Loss of specific neuronal populations in hippocampal areas CA1 and CA3/4, and the hilus of the dentate gyrus, is a common feature in hippocampi resected from patients with TLE (1–9). TLE often follows early-life prolonged febrile and other seizures, and it is currently unclear if the neuronal loss found in epileptic tissue precedes or is a result of the TLE itself (7, 8, 16). In adult models of TLE in which status epilepticus (SE) is the inciting insult, cells loss is common and is plausibly required for the epileptogenic process. Because of these associations, cell loss was extensively investigated in several developmental epilepsy models. These include immature rodent models of neonatal seizures (17, 18), prolonged febrile seizures (19, 20) and febrile status epilepticus (21), and pediatric nonfebrile status epilepticus (22–24).
In the model of prolonged febrile seizures or febrile status epilepticus (FS/FSE), initial studies found no increase in acute apoptotic cell death anywhere in the hippocampal formation at 4 to 24 hours after the seizures. However, injury to pyramidal cells in hippocampal CA1 and CA3 was observed in a pattern reminiscent of human mesial temporal sclerosis (MTS). This injury, manifest as augmented Golgi-staining (19), was also apparent in the hilus, yet resolved within weeks without progressing to cell loss. Delayed cell loss was also systematically explored in vulnerable hippocampal regions in four additional animal cohorts (21, 25–27). Methods employed included Cresyl Violet augmented by neurochemical markers for interneurons and pyramidal cells as well as for glia (25). The possibility that the failure to find an appreciable reduction of cell numbers might be a result of neurogenesis was also considered using BrdU cell-birth dating (25). In all cases, blinded analyses using stereologic principles failed to show significant neuronal loss in vulnerable hippocampal regions in rats that sustained the seizures, including those that developed limbic epilepsy (21, 26). Notably, even hippocampi of rats that developed spontaneous motor seizures lasting over 100 seconds were devoid of appreciable neuronal dropout (21). Looking at potentially vulnerable regions elsewhere in the brain (e.g., dorsomedial thalamus ), apparent cell loss was absent, whereas injury was found also in limbic cortices (19). These data suggest that significant acute or delayed cell death was not required for the onset of TLE after experimental prolonged febrile seizures. Whether the resulting TLE, that is, the spontaneous seizures in a subgroup of FS/FSE rats, could eventually lead to cell loss in a distribution similar to the loss in MTS and to the injury observed by Toth et al. (19) remains to be determined.

▶ **What you need to do**: Reproduce the part of the passage on hippocampal cell loss in epilepsy that begins with the words containing "Loss of specific" and ends with "status epilepticus (22–24).".

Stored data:
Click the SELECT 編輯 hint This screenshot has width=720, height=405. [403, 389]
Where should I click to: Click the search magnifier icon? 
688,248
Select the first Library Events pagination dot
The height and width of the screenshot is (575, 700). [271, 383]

--

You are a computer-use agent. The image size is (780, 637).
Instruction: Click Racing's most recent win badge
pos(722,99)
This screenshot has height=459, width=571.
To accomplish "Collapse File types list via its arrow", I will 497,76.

▶ **Task response**:
Loss of specific neuronal populations in hippocampal areas CA1 and CA3/4, and the hilus of the dentate gyrus, is a common feature in hippocampi resected from patients with TLE (1–9). TLE often follows early-life prolonged febrile and other seizures, and it is currently unclear if the neuronal loss found in epileptic tissue precedes or is a result of the TLE itself (7, 8, 16). In adult models of TLE in which status epilepticus (SE) is the inciting insult, cells loss is common and is plausibly required for the epileptogenic process. Because of these associations, cell loss was extensively investigated in several developmental epilepsy models. These include immature rodent models of neonatal seizures (17, 18), prolonged febrile seizures (19, 20) and febrile status epilepticus (21), and pediatric nonfebrile status epilepticus (22–24).